On Nov. 9, Professor of Religion Gregory Walter ’96 and Professor of Sociology and Anthropology Ibtesam Al-Atiyat delivered the annual Mellby lectures in Viking Theater. The lecture series began in 1983 to memorialize St. Olaf professor and administrator Carl A. Mellby. The series is typically broken into two parts, providing one lecture each in the fall and spring semesters. This year marks new territory for the Mellby lectures, with Walter and Al-Atiyat delivering their speeches together and sharing a Q&A event after.
Walter spoke first. His lecture, entitled “The Vulnerability of Theology,” was focused on Julian of Norwich, a medieval Christian theologian, mystic, and anchorite — a term for a religious hermit. She lived for years in one room. He focuses on her success in articulating our incapacity for choosing between a theology of a “hiddenness,” which finds God far beyond all description and reproach, and a “theology of the cross,” which demands reconciliation with God for our pain and damage in the world. Walter ultimately asserts that theology escapes the disciplinary restrictions that modernity has placed on it, and he considers a new theology without religion.
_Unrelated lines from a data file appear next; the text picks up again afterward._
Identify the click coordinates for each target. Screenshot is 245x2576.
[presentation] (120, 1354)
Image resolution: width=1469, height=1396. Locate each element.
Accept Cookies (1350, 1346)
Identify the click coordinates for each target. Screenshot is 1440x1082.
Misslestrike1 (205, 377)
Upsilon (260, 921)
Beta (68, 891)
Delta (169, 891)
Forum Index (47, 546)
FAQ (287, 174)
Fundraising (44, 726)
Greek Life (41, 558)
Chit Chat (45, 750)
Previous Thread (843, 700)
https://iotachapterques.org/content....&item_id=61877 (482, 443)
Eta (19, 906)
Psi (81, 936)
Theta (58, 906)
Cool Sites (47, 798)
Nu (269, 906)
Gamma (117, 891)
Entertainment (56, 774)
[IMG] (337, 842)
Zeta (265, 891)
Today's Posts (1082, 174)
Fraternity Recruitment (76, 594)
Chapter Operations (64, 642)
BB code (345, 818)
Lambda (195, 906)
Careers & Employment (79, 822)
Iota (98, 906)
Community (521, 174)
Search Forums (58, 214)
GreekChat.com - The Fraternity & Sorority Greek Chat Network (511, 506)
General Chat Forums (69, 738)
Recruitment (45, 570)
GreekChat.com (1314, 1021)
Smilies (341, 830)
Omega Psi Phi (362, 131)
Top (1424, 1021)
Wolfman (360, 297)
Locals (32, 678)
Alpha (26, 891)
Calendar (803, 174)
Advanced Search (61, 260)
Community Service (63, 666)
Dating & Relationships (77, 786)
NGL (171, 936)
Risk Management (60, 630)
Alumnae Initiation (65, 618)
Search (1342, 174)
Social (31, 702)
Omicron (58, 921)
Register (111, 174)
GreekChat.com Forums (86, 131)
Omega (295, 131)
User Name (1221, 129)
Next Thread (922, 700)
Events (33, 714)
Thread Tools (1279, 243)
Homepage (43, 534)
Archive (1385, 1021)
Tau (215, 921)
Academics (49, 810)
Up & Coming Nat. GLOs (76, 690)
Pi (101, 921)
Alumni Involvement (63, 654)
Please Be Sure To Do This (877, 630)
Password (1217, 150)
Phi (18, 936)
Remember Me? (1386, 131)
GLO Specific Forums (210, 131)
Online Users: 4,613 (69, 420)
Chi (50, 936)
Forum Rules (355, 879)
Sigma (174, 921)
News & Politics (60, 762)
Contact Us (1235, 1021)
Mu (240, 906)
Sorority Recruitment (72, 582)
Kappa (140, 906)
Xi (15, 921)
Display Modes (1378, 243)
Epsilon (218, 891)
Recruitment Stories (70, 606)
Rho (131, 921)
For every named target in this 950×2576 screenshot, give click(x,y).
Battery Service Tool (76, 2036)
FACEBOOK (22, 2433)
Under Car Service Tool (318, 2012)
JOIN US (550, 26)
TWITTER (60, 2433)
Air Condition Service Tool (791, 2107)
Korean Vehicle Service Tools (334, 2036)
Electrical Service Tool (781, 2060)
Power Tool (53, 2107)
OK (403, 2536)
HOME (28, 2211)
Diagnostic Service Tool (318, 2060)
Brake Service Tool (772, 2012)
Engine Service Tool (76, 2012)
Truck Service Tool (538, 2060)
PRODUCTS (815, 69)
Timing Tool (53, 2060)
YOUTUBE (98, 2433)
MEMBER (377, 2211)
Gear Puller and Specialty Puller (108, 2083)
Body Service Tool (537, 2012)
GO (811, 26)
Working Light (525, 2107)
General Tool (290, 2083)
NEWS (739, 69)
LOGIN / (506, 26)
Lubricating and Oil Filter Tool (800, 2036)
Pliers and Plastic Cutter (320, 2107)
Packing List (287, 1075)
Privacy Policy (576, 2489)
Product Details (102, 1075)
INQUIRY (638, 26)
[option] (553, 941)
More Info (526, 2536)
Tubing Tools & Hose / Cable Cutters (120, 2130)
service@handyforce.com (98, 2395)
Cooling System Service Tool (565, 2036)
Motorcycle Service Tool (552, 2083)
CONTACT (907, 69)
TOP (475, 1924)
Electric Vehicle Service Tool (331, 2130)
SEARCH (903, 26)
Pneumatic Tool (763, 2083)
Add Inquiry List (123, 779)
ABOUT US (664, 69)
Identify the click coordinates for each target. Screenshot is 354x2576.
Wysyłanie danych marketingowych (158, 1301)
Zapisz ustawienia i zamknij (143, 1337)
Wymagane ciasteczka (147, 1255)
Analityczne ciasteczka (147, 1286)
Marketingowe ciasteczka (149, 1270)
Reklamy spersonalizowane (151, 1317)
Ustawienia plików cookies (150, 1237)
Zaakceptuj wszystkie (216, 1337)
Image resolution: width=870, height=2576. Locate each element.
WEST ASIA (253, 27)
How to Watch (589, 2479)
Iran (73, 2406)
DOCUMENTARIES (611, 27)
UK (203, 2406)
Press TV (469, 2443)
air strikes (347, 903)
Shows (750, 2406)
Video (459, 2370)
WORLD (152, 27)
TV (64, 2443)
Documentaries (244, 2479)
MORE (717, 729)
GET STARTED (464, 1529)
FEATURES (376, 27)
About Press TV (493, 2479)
Al-Atiyat followed with a lecture entitled “The Neo-Liberal Turn in Higher Education.” Her lecture not only included theoretical analysis that drew from sources as distant in space and time as Theodore Adorno and Ibn-Rushd, but the lecture was also rooted in her practical experiences founding two universities in Jordan. Al-Atiyat argued, in a critique of syllabi as they currently exist, that neo-liberal models of higher education are epistemically corrupted. Going beyond solely critiquing syllabi for being non-inclusive of anything outside of the myopic “Western” tradition — although she does still voice this critique — Al-Atiyat presents a more fundamental critique of the practice of including and excluding altogether. Instead of considering course readings as “ideas” in some list whereby we must eventually identify with and choose one as an “answer,” Al-Atiyat argues we ought to consider course readings instead as “artifacts,” where we inquire without the assumption that we may identify with it.
Both lecturers seem to share a critical orientation towards the modern situations of their respective disciplines. Part of this might stem from their interests in critical theory and literature — they effortlessly quote Adorno, Huxley, and Borges. Their critical perspectives provide the lectures with a sense of shared dialogue, even across their disciplinary boundaries and disparate topics.
At the very end of the event, Al-Atiyat responded to an audience question about what the ideal of a university ought to be, and whether or not it can escape the structure of capitalism. “[New Jordanian universities] offer us this opportunity to think again as to the capitalist economy, to think again as to the imposition of the politics of the place, and maybe come up with a project that is different, a project that restores the critical potential of a university.”